Going to POC this week for Warriors Weekend and planning to wade Friday. Has anyone been in Boggy or the Bay front by Boggy to give a report.
Thanks!


----------



## clint623 (Jan 31, 2012)

Haven't been to the front lately. But some good fish were caught in and around pringle with a north wind. We picked up a few around grassy and around cross reef. This was last wkend. No telling where they're going to be with a 20 mph se wind and 75 degree waters. Last wkend was around 70 in the water.

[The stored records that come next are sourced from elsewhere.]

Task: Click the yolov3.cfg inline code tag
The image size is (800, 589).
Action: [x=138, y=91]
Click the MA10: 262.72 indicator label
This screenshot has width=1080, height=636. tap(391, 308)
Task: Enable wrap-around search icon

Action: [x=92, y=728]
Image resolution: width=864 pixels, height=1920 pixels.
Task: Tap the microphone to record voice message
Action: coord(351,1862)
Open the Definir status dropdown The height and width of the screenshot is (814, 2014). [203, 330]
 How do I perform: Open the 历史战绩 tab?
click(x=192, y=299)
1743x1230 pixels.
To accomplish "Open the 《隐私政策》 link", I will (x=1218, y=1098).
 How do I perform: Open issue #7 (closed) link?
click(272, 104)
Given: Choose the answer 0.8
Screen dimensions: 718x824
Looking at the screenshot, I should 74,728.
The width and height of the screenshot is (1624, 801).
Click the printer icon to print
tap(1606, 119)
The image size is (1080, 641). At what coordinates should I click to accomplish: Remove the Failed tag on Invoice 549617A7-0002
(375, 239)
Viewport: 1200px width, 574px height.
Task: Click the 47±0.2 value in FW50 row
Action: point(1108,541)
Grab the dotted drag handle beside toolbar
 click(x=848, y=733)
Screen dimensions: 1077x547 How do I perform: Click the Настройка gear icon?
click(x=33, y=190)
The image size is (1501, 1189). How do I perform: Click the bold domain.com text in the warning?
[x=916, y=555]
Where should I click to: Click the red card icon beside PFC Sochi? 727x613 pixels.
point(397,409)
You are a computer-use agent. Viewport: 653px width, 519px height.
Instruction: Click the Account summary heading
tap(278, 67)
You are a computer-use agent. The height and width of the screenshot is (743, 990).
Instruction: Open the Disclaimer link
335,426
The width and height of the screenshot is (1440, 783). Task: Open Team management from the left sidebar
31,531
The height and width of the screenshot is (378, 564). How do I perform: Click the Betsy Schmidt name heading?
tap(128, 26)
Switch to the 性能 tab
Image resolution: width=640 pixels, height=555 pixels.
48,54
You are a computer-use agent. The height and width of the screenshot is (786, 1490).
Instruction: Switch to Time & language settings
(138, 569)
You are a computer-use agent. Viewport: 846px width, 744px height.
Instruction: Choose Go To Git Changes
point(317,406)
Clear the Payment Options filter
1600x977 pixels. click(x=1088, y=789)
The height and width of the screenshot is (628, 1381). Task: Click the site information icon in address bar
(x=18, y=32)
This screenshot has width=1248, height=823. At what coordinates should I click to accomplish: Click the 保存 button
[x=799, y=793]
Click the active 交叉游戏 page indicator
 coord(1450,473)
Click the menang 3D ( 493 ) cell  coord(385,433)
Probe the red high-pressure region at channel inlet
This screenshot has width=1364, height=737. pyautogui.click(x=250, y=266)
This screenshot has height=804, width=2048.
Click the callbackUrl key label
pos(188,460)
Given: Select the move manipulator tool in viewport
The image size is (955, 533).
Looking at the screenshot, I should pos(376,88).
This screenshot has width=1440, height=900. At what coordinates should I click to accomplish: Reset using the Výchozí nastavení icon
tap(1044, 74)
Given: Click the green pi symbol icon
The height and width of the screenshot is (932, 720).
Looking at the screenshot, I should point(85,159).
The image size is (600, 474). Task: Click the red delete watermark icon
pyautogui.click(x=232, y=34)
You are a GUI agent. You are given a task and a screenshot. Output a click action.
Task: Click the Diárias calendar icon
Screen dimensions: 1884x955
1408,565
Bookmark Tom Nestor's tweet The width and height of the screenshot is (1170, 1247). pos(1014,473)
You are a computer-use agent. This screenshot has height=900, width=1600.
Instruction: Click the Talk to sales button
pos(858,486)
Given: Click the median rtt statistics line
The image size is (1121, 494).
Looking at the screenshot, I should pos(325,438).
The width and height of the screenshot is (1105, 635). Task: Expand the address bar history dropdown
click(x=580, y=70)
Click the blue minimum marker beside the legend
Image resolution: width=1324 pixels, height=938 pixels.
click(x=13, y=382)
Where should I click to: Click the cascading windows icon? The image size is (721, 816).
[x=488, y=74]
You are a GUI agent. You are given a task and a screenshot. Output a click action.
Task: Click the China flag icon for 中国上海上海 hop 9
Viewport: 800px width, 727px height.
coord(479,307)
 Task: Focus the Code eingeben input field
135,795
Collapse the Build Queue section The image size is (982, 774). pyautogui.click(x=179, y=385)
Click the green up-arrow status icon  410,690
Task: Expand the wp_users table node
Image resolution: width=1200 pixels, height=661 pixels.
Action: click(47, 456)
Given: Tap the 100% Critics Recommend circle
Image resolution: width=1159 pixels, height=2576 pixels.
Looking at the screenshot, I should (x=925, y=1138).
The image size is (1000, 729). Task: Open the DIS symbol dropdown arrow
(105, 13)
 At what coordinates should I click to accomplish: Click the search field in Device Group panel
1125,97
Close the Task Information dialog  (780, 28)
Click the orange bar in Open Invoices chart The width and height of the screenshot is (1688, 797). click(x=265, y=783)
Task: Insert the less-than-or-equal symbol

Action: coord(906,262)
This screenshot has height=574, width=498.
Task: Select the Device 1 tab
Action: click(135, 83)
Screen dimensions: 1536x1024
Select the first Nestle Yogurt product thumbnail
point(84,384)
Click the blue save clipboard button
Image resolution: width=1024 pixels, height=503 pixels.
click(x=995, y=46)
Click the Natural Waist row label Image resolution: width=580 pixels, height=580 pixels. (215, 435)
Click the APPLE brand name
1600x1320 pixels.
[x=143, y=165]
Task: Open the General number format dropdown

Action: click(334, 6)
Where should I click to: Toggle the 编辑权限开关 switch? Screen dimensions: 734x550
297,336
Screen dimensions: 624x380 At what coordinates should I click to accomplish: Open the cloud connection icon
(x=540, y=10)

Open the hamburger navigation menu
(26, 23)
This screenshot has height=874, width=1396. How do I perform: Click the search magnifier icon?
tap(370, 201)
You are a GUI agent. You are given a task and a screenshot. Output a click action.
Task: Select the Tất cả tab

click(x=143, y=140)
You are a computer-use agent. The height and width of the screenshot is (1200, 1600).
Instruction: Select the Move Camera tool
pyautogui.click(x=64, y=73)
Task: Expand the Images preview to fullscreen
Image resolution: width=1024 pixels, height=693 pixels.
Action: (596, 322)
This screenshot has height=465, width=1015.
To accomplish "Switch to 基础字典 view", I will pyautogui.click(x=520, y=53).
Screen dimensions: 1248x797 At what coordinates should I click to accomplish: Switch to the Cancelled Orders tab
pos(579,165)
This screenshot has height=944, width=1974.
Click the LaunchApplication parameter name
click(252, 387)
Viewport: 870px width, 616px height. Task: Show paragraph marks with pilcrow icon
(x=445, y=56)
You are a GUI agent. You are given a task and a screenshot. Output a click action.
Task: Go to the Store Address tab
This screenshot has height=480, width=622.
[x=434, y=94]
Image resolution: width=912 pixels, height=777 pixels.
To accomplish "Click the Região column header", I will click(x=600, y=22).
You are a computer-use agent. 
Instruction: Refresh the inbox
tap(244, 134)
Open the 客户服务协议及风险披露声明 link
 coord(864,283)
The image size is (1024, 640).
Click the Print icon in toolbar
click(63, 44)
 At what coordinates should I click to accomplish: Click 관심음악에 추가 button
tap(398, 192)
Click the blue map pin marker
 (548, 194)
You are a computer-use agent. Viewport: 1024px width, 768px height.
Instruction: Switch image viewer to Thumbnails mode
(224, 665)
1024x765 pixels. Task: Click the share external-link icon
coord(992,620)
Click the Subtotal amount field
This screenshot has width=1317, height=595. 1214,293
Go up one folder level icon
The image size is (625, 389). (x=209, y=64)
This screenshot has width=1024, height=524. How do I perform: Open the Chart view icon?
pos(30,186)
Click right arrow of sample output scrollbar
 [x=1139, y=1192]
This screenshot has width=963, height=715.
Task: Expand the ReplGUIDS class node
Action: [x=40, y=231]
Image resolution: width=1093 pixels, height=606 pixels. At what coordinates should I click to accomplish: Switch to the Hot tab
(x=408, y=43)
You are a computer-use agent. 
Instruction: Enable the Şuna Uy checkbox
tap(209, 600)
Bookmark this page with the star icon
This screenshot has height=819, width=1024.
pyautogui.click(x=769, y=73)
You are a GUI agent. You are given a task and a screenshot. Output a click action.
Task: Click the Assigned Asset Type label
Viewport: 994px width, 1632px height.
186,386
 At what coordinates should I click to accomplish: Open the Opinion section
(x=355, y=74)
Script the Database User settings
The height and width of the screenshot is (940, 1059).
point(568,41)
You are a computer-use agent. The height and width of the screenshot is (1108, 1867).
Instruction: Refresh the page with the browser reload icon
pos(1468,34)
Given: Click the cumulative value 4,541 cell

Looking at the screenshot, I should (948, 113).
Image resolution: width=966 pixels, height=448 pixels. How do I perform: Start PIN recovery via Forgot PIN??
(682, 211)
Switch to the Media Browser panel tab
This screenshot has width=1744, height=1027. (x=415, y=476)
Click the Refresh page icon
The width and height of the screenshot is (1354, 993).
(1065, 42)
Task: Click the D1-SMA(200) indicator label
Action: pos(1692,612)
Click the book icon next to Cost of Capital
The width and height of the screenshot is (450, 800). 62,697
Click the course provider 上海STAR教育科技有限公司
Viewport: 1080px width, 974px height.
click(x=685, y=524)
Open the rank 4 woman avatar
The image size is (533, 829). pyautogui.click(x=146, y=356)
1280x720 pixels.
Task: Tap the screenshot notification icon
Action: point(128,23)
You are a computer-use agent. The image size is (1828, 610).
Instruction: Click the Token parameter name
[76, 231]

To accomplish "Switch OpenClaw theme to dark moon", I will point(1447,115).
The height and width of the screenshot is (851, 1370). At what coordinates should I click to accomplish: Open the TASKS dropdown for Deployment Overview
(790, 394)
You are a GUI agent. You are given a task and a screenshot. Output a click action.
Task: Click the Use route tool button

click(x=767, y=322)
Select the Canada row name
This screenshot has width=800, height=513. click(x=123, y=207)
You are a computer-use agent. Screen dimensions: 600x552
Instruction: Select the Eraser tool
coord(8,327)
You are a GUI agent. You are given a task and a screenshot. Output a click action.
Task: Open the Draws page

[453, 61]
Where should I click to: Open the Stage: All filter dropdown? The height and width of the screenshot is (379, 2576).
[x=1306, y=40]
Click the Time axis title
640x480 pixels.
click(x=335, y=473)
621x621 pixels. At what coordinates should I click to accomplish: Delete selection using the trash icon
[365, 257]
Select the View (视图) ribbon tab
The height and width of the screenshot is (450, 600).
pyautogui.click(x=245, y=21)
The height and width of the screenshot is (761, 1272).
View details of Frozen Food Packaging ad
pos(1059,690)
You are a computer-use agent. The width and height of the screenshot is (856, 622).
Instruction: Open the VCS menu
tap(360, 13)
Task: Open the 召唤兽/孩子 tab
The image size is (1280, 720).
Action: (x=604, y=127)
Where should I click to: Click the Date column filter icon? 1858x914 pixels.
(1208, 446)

Sent from my iPad using Tapatalk HD


----------



## LaddH (Sep 29, 2011)

ReelAttitude said:


> Going to POC this week for Warriors Weekend and planning to wade Friday. Has anyone been in Boggy or the Bay front by Boggy to give a report.
> Thanks!


Well a little late for you but I waded Boggy early a couple of days ago and just about got skunked one keeper trout ,15 in and 6 or 7 undersized under 12 in..

How did you do?


----------



## Walkeraviator (May 18, 2013)

Same here... Sorry for late report, but I did get skunked in front of boggy early last week


----------



## MARSHALLLANE (May 26, 2010)

My father-in-law waded inside boggy yesterday and said the bite started around 5pm!


----------